IRAF-SLAM: An Illumination-Robust and Adaptive Feature-Culling Front-End for Visual SLAM in Challenging Environments
Journal:
arXiv
Published Date:
Jul 10, 2025
Abstract
Robust Visual SLAM (vSLAM) is essential for autonomous systems operating in
real-world environments, where challenges such as dynamic objects, low texture,
and critically, varying illumination conditions often degrade performance.

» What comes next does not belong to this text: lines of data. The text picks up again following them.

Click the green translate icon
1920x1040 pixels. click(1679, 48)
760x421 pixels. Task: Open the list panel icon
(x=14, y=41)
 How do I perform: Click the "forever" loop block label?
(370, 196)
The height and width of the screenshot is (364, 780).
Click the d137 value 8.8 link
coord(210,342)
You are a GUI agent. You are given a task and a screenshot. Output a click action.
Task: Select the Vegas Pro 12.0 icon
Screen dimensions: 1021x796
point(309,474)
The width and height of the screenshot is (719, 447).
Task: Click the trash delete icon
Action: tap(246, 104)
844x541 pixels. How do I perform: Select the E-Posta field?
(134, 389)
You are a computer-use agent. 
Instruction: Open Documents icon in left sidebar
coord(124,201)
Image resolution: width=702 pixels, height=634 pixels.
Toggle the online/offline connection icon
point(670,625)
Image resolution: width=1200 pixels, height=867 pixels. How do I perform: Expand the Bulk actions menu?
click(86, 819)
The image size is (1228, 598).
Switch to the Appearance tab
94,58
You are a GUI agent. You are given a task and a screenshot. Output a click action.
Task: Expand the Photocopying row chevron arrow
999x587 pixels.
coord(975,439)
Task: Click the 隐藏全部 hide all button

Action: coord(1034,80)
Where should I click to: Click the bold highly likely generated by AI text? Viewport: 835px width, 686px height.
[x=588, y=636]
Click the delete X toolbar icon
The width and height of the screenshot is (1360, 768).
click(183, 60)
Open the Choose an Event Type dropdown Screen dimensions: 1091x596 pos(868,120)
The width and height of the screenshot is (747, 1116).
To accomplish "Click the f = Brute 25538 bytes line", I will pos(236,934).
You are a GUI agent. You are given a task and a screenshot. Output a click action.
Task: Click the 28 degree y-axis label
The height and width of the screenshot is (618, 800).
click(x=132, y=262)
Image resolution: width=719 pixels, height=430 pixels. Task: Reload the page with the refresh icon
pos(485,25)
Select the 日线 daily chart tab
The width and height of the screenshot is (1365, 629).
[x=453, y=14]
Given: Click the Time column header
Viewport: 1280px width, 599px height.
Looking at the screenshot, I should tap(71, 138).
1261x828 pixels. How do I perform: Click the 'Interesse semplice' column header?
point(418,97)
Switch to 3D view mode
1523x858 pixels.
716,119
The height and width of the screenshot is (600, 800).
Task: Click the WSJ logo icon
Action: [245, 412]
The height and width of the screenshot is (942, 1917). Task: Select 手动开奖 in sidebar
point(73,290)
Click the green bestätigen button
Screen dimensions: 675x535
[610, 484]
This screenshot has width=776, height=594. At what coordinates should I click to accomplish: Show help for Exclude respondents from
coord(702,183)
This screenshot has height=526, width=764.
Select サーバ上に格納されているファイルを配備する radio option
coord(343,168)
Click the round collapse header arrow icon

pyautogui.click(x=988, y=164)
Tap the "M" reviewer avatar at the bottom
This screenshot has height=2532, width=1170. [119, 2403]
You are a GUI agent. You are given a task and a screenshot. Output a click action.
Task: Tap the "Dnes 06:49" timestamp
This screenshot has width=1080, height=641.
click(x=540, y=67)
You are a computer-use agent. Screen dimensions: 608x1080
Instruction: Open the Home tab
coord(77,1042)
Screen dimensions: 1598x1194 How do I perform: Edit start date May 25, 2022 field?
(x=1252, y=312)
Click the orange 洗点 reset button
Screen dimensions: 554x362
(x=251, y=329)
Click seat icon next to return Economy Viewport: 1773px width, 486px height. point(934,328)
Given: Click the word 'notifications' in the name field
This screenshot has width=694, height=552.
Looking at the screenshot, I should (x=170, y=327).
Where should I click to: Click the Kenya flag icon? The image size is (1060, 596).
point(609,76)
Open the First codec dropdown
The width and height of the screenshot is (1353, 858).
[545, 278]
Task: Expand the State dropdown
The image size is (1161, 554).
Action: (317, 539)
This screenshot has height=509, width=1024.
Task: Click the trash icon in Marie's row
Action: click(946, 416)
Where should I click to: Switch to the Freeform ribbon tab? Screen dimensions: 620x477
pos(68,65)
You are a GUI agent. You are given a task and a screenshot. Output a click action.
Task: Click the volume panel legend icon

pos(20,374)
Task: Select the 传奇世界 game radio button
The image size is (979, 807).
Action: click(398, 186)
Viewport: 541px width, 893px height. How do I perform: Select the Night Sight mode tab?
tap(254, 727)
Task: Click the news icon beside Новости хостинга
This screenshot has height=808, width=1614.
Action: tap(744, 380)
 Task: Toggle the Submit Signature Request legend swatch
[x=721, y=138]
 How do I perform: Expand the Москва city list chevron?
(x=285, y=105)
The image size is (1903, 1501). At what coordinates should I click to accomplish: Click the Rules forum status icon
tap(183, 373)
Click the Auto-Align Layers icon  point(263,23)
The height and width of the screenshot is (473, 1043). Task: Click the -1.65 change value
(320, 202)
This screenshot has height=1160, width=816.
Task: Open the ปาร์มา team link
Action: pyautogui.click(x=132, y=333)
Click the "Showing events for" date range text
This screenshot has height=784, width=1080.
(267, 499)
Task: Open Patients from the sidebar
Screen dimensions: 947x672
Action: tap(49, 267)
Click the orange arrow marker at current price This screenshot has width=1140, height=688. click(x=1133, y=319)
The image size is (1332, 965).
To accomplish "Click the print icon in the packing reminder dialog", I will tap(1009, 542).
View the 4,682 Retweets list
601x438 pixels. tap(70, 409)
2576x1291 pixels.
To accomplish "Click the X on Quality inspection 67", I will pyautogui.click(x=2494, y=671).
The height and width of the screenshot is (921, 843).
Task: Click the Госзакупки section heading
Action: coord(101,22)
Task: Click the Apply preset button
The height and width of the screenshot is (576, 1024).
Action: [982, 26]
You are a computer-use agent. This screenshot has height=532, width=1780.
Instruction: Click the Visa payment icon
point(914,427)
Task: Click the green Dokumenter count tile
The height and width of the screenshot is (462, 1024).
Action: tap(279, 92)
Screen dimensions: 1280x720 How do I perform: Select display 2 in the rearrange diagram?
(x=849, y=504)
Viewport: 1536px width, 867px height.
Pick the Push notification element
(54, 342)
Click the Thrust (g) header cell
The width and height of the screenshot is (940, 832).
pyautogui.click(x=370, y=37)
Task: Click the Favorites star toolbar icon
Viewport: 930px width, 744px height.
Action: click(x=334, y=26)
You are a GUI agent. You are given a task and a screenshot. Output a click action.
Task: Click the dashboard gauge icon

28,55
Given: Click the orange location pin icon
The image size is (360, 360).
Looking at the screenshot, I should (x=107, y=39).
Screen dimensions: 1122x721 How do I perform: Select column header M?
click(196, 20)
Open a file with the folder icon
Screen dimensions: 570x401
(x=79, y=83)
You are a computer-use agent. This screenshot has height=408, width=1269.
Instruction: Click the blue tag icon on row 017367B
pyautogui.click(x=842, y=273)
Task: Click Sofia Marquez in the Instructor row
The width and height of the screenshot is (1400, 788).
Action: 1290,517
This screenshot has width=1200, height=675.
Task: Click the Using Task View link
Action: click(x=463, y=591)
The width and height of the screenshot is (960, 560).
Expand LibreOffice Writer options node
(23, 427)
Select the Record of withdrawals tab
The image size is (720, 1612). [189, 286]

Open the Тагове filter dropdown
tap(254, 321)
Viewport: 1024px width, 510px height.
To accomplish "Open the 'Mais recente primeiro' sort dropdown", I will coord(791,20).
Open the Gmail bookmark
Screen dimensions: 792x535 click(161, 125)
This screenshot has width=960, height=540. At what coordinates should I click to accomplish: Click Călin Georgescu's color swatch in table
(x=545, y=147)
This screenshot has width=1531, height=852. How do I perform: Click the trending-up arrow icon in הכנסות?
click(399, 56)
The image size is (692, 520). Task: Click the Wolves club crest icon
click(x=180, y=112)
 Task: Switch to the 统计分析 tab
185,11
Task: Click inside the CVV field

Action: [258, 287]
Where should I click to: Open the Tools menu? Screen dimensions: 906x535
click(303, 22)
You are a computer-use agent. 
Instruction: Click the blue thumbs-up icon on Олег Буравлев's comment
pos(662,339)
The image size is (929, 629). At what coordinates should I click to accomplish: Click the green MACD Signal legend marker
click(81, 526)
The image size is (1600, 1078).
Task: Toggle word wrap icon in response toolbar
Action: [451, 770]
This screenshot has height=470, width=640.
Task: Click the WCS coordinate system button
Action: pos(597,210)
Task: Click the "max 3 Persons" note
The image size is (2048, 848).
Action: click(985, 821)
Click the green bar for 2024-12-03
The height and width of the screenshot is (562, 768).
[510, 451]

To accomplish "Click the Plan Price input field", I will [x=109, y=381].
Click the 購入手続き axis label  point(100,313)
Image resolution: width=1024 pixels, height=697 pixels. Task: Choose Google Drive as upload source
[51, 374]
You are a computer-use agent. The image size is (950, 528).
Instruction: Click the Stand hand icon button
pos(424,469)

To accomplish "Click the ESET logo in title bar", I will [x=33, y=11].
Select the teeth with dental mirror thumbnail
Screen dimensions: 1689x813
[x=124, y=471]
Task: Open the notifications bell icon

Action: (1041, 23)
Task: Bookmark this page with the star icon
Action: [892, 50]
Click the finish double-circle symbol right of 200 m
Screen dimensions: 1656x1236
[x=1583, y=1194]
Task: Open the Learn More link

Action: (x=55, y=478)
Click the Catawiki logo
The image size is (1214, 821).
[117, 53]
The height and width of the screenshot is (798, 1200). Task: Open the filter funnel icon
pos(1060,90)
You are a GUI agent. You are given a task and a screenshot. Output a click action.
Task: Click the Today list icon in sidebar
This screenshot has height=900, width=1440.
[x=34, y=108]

Existing feature-based SLAM systems rely on fixed front-end parameters, making
them vulnerable to sudden lighting changes and unstable feature tracking. To
address these challenges, we propose ``IRAF-SLAM'', an Illumination-Robust and
Adaptive Feature-Culling front-end designed to enhance vSLAM resilience in
complex and challenging environments. Our approach introduces: (1) an image
enhancement scheme to preprocess and adjust image quality under varying
lighting conditions; (2) an adaptive feature extraction mechanism that
dynamically adjusts detection sensitivity based on image entropy, pixel
intensity, and gradient analysis; and (3) a feature culling strategy that
filters out unreliable feature points using density distribution analysis and a
lighting impact factor. Comprehensive evaluations on the TUM-VI and European
Robotics Challenge (EuRoC) datasets demonstrate that IRAF-SLAM significantly
reduces tracking failures and achieves superior trajectory accuracy compared to
state-of-the-art vSLAM methods under adverse illumination conditions. These
results highlight the effectiveness of adaptive front-end strategies in
improving vSLAM robustness without incurring significant computational
overhead. The implementation of IRAF-SLAM is publicly available at
https://thanhnguyencanh. github.io/IRAF-SLAM/.